On Friday morning, we presented our exhibit proposal to the staff team, including the curator, archaeologist, and various other members at Independence. We had met many of them throughout the week, some of who discussed their careers with the National Park Service. Our team outlined our proposal to the Independence team, and the staff had high praise about the extensive work we had completed in just a few days. The group, along with the staff, had a larger conversation about audience expectations, the narrative we had created, and the use of archaeology to spark interest in New Hall.

As a public history graduate student, I’m often exposed to conversations about interdisciplinary collaboration, but I’ve found this to be a rare find in some projects. However, Park Break was a great way to put this challenge to the test in an idealized setting. While I was comfortable being a voice for the historical process in the project, I was also thrust out of my comfort zone when I had to learn quickly how to understand the perspective of others in the group who thought of things that had never occurred to me about spatial design or visitor patterns. It was a great experience for me to think about public projects from the perspective of those outside of the field.

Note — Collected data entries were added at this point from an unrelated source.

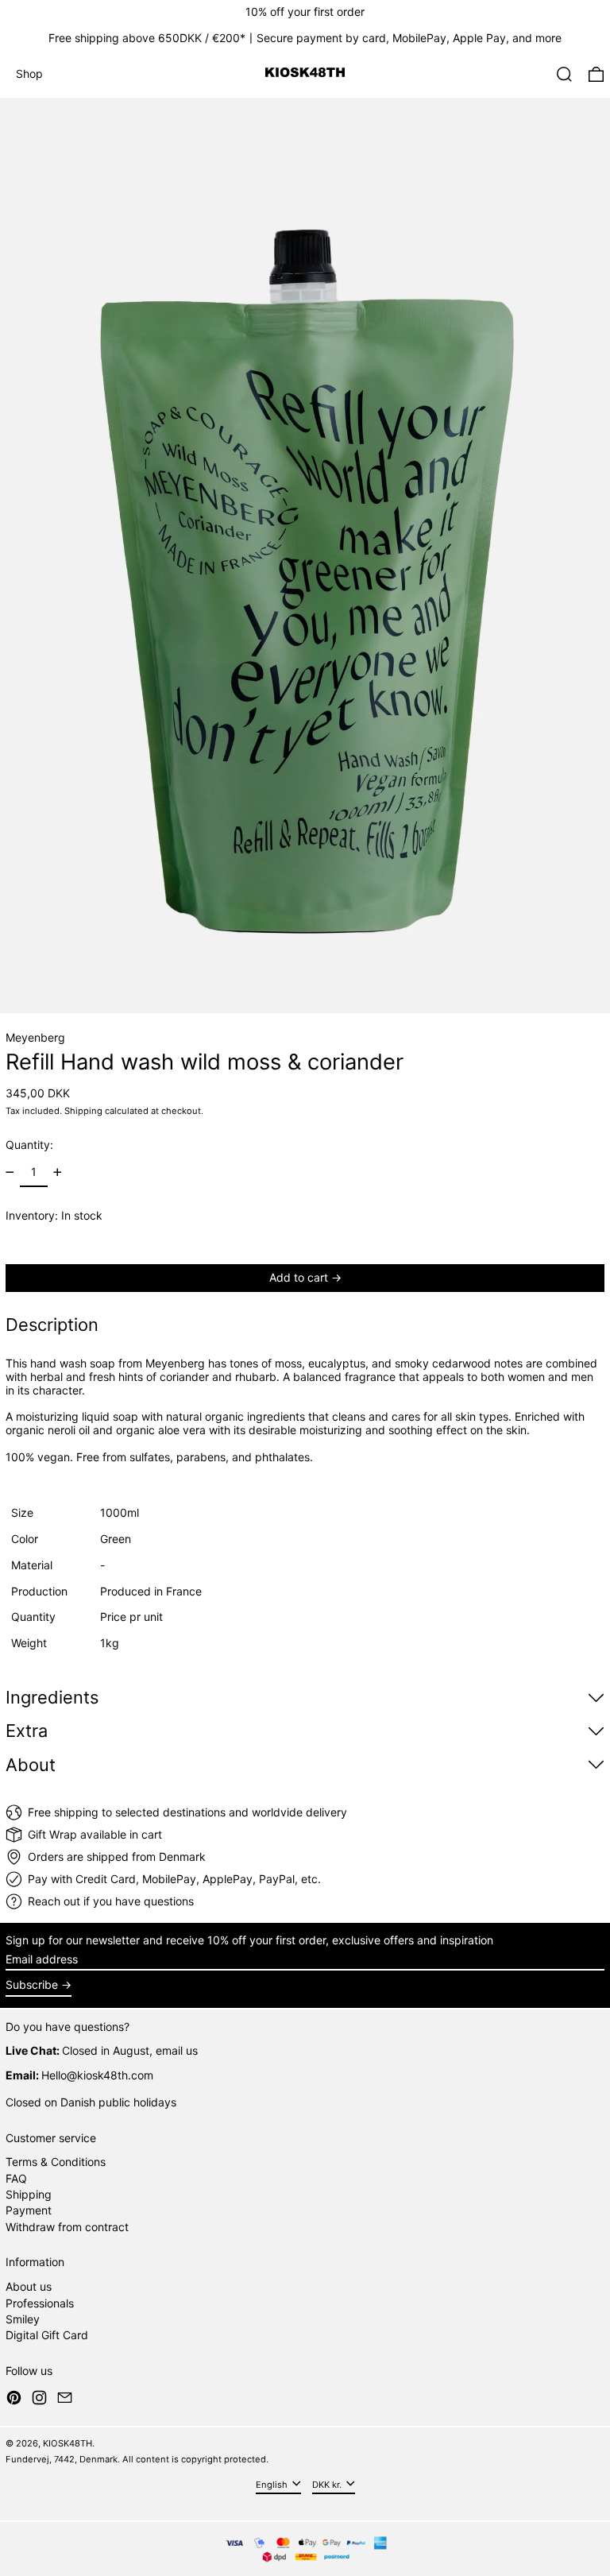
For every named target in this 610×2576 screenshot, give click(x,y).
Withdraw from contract (67, 2227)
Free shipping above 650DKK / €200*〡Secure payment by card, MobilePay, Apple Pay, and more (305, 37)
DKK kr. (328, 2483)
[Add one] (58, 1172)
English (273, 2483)
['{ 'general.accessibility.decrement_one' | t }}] (10, 1172)
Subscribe (32, 1984)
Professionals (40, 2303)
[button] (564, 74)
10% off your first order (305, 11)
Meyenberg (35, 1037)
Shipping (83, 1110)
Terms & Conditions (56, 2161)
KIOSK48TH (67, 2443)
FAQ (16, 2178)
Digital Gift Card (47, 2335)
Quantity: (29, 1144)
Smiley (23, 2319)
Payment (29, 2210)
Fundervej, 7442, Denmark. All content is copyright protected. (137, 2459)
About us (29, 2286)
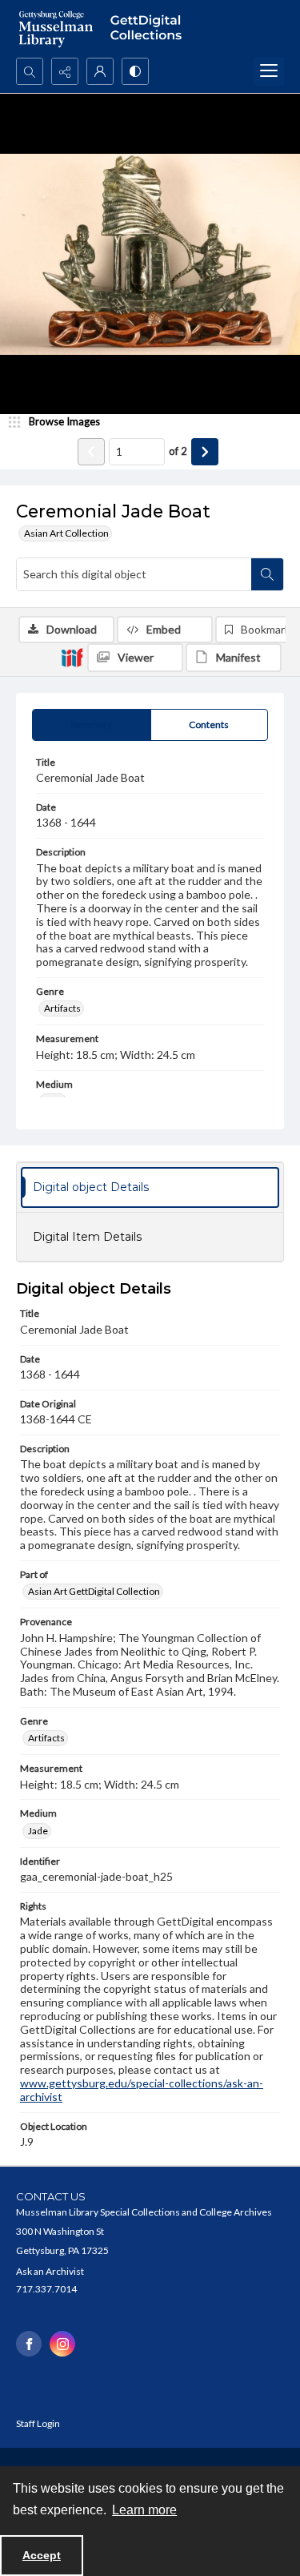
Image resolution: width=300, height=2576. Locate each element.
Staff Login (38, 2423)
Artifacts (62, 1008)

This experience gave me the opportunity to understand the face of public history in a large institution like that of the NPS. It will be interesting to see how the NPS implements our exhibit proposal into a physical exhibit in the coming year.

Myself along with the Park Break 2015 Team at Independence National Historical Park!
Myself along with the Park Break 2015 Team at Independence National Historical Park!

Creating an exhibit with virtually no restrictions was a liberating way to do history. The NPS, of course, has limits that it must adhere to, but I think we created a useful product that enhances what the park aims to do for its visitors.